Skip to content

BUG: Unexpected behavior when a DataFrame has MultiIndex columns and non-unique index #55126

@jonmooser

Description

@jonmooser

Pandas version checks

  • I have checked that this issue has not already been reported.

  • I have confirmed this bug exists on the latest version of pandas.

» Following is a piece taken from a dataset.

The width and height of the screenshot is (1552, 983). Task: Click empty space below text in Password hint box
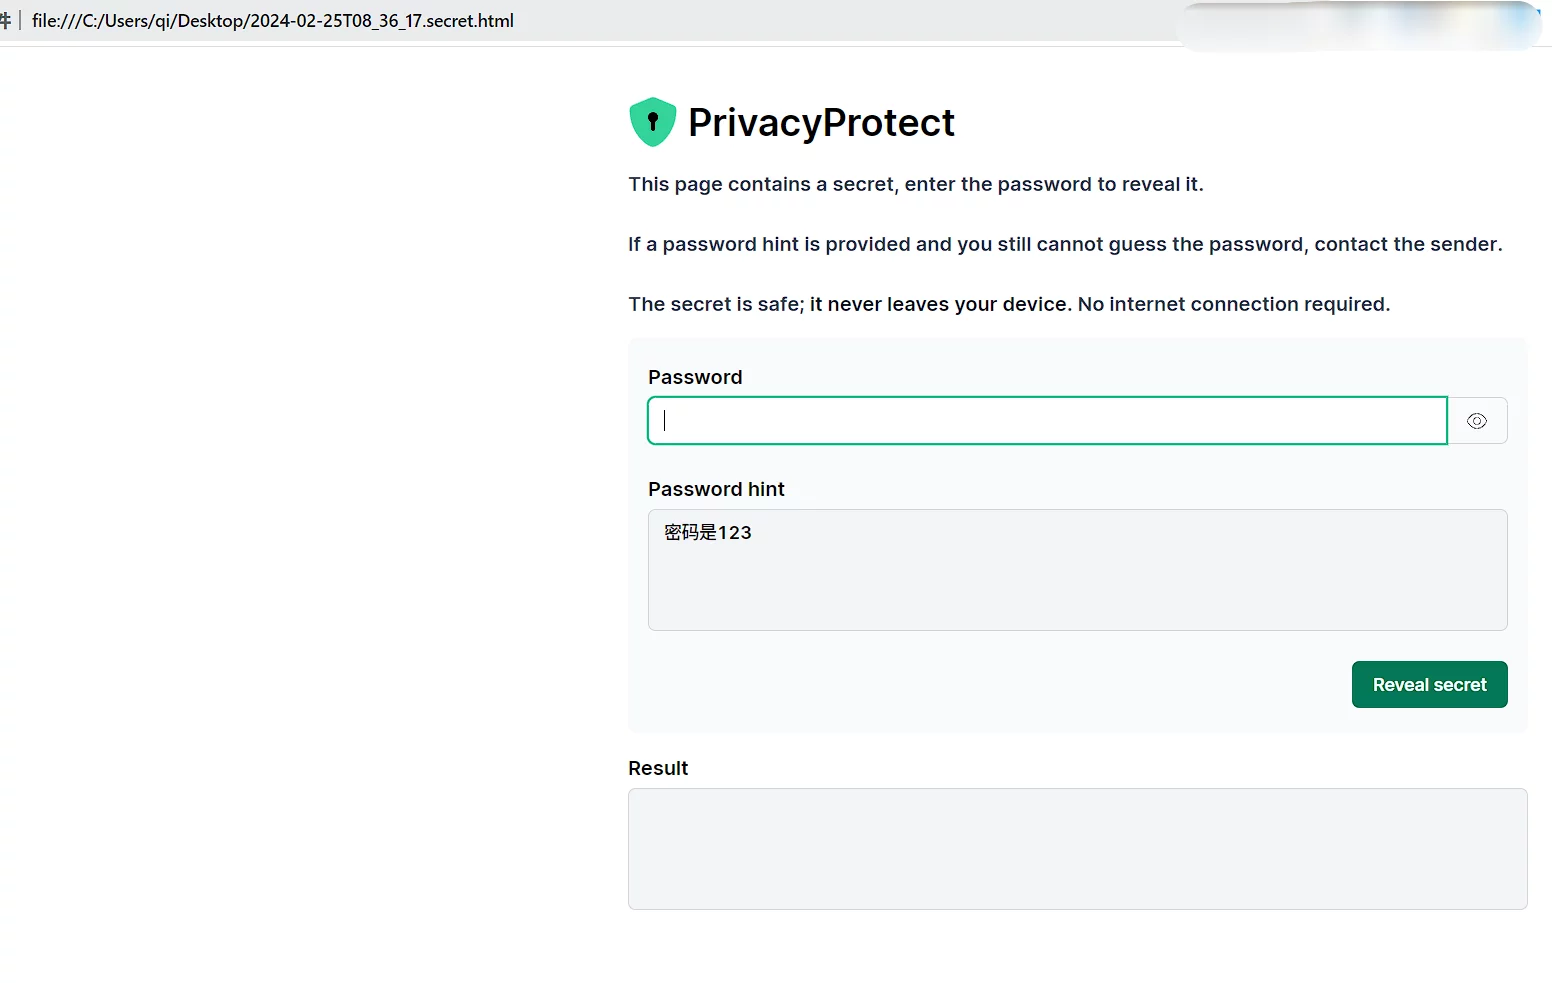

  • I have confirmed this bug exists on the main branch of pandas.

Reproducible Example

import numpy as np
import pandas as pd


df = pd.DataFrame(
    np.random.random((5, 3)),
    index=[1, 2, 2, 3, 4],
    columns=pd.MultiIndex.from_product([np.arange(3), ["x"]]),
)

print(df)


"""
This works, but is arguably a bug.
It returns a Series of two values, but the contract of the
DataFrame.at, as I understand, is to return a single value
"""
print(df.at[2, 1])
print()

"""
This works and returns a scalar value as expected
"""
print(df.loc[1, (1, "x")])
print()

"""
Fails with 
ValueError: Invalid call for scalar access (getting)!
"""
print(df.at[1, (1, "x")])

Issue Description

When a DataFrame has one axis with non-unique values, and one axis with a multi-index, the DataFrame.at method throws a confusing error.
Even if this is strictly expected, the error should be more clear (And maybe KeyError instead of ValueError)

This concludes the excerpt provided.